Records from a data source
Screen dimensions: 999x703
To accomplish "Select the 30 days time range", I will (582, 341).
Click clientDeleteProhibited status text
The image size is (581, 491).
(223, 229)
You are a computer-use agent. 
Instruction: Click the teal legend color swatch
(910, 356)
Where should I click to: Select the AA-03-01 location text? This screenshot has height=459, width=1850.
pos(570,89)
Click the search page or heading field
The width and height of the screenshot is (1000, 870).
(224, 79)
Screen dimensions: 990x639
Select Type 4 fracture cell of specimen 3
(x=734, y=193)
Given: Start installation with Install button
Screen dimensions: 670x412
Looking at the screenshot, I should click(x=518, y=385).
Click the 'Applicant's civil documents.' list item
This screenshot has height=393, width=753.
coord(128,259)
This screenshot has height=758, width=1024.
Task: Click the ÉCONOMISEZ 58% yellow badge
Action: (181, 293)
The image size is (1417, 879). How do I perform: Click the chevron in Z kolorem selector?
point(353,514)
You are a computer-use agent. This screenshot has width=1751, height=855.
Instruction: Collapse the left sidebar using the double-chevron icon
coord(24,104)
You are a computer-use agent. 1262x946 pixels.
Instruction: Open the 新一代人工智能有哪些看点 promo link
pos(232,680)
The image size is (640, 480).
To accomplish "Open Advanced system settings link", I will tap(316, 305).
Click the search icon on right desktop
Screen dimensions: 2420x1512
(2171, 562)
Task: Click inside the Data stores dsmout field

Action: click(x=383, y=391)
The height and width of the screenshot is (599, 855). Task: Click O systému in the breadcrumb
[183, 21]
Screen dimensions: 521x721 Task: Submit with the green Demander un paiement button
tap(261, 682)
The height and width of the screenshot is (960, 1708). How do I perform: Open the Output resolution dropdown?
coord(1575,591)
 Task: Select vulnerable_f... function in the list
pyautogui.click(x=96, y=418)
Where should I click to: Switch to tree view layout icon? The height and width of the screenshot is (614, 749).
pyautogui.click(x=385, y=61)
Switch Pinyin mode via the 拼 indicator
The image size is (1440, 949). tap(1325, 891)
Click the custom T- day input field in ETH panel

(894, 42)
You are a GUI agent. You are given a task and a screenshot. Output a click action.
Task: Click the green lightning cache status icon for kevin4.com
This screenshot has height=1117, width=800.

◆ PROBLEM TO WORK ON ◆
Your response should be each line that includes the word "computer", copied from the records.

◆ WORKED SOLUTION ◆
You are a computer-use agent. 
You are a computer-use agent. This screenshot has width=1751, height=855.
You are a computer-use agent. 1262x946 pixels.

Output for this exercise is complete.